(TASK INPUT):
** START **
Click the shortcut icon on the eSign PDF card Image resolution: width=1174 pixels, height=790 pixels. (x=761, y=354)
** END **
** START **
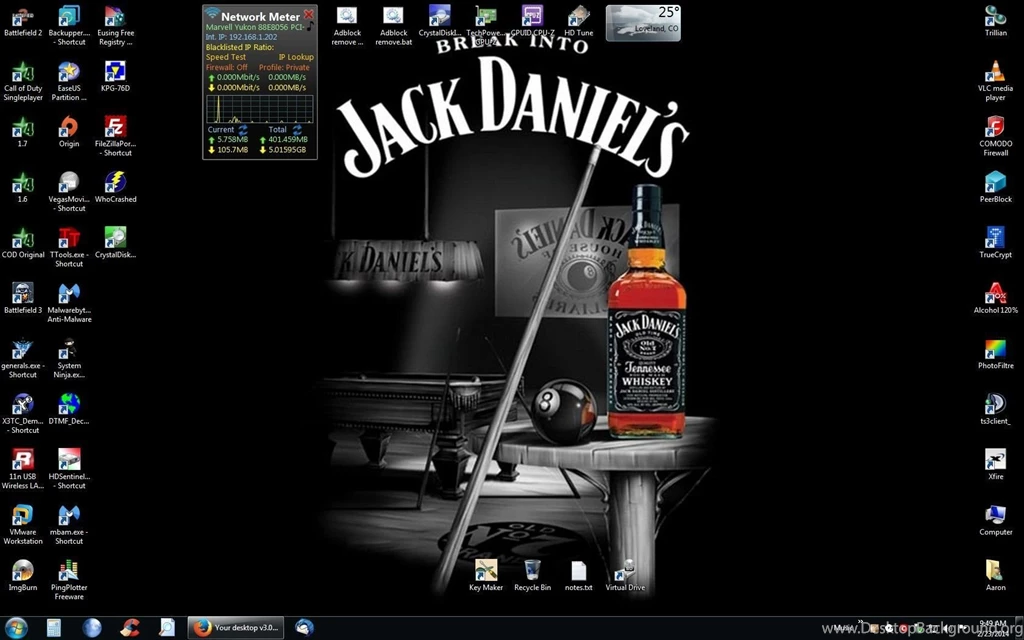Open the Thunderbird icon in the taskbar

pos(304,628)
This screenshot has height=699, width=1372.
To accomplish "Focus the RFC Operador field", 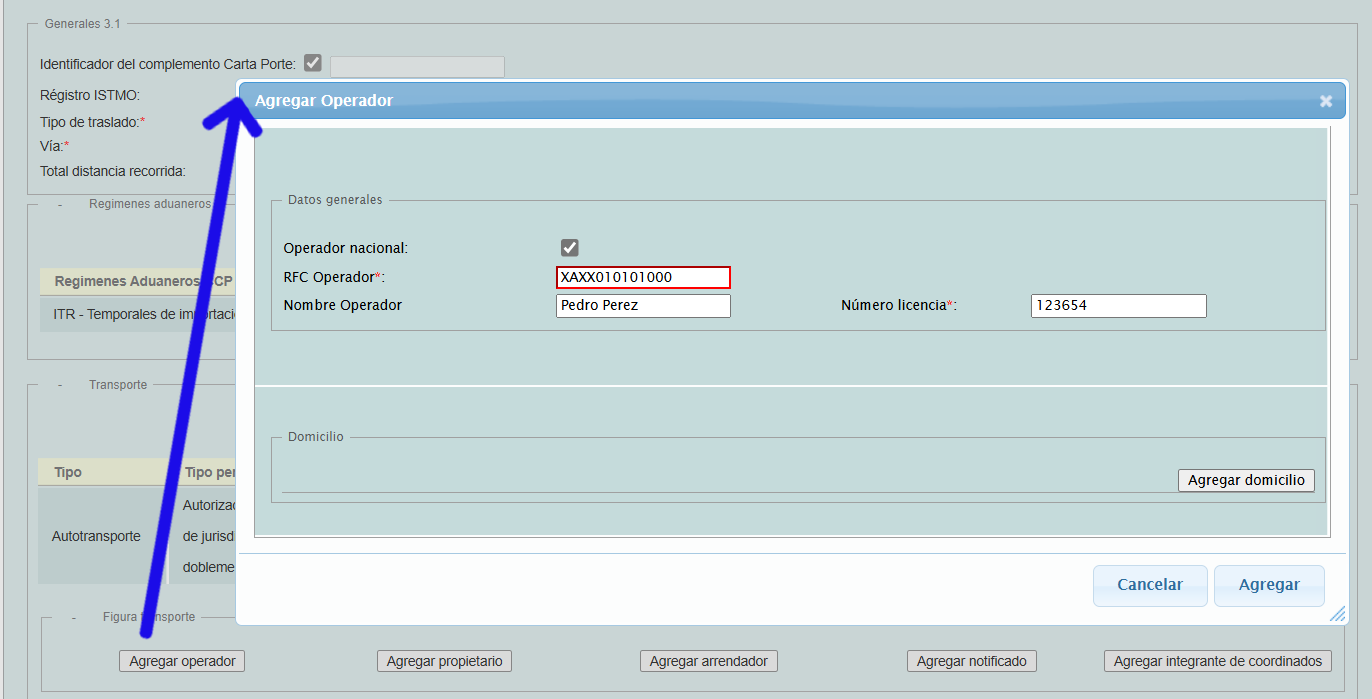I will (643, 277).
** END **
** START **
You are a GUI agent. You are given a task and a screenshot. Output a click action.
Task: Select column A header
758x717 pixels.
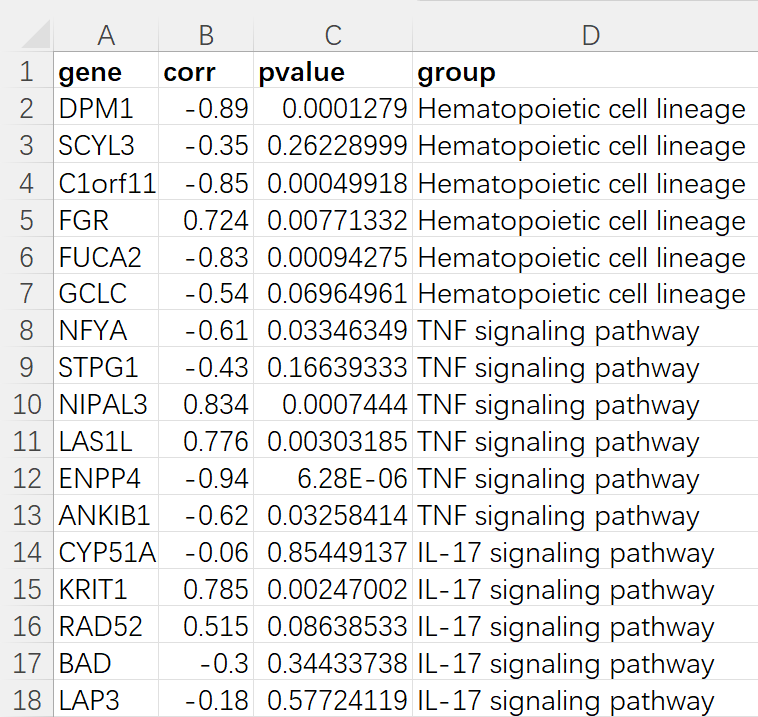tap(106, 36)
** END **
(WORK TO DO): Duplicate the records word for word, beginning at the line that contains "You are a GUI" and ending after the line that contains "tap(106, 36)". Omit the pictures from your answer.

(EXERCISE RESPONSE):
You are a GUI agent. You are given a task and a screenshot. Output a click action.
Task: Select column A header
758x717 pixels.
tap(106, 36)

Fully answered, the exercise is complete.